Copy, word for word, the lines from the one containing "Click the Pay monthly label" to the one containing "Looking at the screenshot, I should (1598, 207).", including both.

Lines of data

--- Start ---

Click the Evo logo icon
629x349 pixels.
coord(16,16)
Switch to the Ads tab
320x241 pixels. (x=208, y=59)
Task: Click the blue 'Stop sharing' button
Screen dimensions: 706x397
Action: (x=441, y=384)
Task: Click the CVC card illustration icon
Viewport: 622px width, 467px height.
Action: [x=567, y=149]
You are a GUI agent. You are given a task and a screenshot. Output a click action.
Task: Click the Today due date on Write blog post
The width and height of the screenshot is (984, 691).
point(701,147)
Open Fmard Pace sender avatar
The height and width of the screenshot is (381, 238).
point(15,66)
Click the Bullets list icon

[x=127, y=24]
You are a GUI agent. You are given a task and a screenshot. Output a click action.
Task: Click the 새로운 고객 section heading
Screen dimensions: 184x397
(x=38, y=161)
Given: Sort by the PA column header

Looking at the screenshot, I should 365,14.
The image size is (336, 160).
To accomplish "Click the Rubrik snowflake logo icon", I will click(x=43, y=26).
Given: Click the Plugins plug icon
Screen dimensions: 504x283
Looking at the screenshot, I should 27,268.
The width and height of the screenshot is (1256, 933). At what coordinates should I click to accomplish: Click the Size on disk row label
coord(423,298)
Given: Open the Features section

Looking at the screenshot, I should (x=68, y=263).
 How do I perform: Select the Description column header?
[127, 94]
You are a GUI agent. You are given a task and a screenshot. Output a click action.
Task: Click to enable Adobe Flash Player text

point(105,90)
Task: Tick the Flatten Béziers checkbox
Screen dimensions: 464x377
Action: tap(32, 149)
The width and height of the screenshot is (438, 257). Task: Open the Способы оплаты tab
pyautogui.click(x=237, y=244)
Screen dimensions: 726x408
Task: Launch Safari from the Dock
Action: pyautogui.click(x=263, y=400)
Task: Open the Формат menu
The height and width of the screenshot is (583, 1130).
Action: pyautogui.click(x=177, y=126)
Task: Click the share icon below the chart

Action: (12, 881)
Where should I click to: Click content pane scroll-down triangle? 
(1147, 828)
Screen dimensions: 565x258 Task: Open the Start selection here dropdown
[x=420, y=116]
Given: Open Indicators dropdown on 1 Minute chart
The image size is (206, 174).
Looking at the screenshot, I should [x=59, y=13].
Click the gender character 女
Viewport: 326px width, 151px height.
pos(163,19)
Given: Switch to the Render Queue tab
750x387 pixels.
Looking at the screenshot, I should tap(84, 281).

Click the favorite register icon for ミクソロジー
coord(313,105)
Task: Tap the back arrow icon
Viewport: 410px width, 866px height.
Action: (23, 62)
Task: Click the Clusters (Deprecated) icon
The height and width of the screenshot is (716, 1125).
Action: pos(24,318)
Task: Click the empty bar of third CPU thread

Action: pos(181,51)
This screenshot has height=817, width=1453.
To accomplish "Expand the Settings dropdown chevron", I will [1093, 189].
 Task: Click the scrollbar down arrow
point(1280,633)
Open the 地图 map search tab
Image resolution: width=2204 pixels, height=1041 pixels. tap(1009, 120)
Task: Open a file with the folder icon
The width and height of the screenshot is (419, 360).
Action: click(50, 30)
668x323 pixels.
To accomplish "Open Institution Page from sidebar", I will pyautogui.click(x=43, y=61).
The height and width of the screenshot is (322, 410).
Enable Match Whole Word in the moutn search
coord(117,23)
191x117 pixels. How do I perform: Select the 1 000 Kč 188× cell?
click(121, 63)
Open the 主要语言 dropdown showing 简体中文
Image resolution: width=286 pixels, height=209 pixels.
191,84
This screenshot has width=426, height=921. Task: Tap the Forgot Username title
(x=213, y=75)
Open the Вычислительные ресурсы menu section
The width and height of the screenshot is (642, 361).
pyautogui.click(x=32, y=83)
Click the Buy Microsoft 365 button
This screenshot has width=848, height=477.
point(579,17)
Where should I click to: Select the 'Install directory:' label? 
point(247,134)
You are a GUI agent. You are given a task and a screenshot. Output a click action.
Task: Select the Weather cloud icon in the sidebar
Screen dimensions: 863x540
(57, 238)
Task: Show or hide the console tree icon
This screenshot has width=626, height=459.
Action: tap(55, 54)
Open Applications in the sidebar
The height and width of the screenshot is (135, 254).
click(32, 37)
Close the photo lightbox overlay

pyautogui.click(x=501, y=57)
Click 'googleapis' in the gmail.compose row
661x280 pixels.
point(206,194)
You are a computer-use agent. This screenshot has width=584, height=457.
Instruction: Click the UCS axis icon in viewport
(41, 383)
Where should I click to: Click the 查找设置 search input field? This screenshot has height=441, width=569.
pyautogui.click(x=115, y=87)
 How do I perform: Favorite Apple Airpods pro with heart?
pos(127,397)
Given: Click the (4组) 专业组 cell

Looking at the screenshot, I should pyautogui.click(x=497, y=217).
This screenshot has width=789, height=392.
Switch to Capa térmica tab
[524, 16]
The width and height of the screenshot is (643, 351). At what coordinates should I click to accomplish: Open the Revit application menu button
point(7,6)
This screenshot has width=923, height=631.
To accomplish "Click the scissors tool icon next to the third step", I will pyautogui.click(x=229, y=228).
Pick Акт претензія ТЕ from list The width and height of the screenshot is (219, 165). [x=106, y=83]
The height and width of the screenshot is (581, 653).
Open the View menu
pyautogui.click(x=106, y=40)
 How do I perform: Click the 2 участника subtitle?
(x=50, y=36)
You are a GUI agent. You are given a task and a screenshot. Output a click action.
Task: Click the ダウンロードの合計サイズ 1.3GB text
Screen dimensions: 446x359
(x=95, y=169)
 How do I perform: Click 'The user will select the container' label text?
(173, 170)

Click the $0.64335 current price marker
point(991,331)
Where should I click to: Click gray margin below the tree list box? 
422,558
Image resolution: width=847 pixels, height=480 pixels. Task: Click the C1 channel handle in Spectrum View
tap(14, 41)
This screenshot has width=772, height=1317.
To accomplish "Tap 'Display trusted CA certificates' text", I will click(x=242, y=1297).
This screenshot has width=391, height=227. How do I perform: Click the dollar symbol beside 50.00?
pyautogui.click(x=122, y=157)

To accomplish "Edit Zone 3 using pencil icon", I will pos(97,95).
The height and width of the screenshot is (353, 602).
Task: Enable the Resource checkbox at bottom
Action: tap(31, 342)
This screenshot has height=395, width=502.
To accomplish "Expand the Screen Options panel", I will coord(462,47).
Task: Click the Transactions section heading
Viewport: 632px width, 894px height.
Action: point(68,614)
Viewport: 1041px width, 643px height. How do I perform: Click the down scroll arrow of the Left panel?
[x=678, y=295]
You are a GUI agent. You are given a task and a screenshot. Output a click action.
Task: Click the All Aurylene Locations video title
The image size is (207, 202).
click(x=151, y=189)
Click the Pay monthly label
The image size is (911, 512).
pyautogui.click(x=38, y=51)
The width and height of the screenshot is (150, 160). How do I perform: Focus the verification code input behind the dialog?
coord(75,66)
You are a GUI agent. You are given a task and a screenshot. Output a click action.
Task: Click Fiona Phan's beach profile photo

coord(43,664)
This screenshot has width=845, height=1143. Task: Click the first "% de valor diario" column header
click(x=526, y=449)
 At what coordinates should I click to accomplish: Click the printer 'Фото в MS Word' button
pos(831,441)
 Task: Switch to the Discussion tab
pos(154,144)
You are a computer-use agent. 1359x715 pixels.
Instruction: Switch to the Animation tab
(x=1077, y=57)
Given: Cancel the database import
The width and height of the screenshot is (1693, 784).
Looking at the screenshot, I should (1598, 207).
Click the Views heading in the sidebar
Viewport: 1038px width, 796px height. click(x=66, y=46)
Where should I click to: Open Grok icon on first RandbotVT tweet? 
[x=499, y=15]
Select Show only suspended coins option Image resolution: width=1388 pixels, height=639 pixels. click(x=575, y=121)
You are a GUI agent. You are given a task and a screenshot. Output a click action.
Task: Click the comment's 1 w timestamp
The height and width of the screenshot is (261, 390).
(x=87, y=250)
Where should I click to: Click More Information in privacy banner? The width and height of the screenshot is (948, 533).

--- End ---

**Finished task**
Click the Pay monthly label
The image size is (911, 512).
pyautogui.click(x=38, y=51)
The width and height of the screenshot is (150, 160). How do I perform: Focus the verification code input behind the dialog?
coord(75,66)
You are a GUI agent. You are given a task and a screenshot. Output a click action.
Task: Click Fiona Phan's beach profile photo

coord(43,664)
This screenshot has width=845, height=1143. Task: Click the first "% de valor diario" column header
click(x=526, y=449)
 At what coordinates should I click to accomplish: Click the printer 'Фото в MS Word' button
pos(831,441)
 Task: Switch to the Discussion tab
pos(154,144)
You are a computer-use agent. 1359x715 pixels.
Instruction: Switch to the Animation tab
(x=1077, y=57)
Given: Cancel the database import
The width and height of the screenshot is (1693, 784).
Looking at the screenshot, I should (1598, 207).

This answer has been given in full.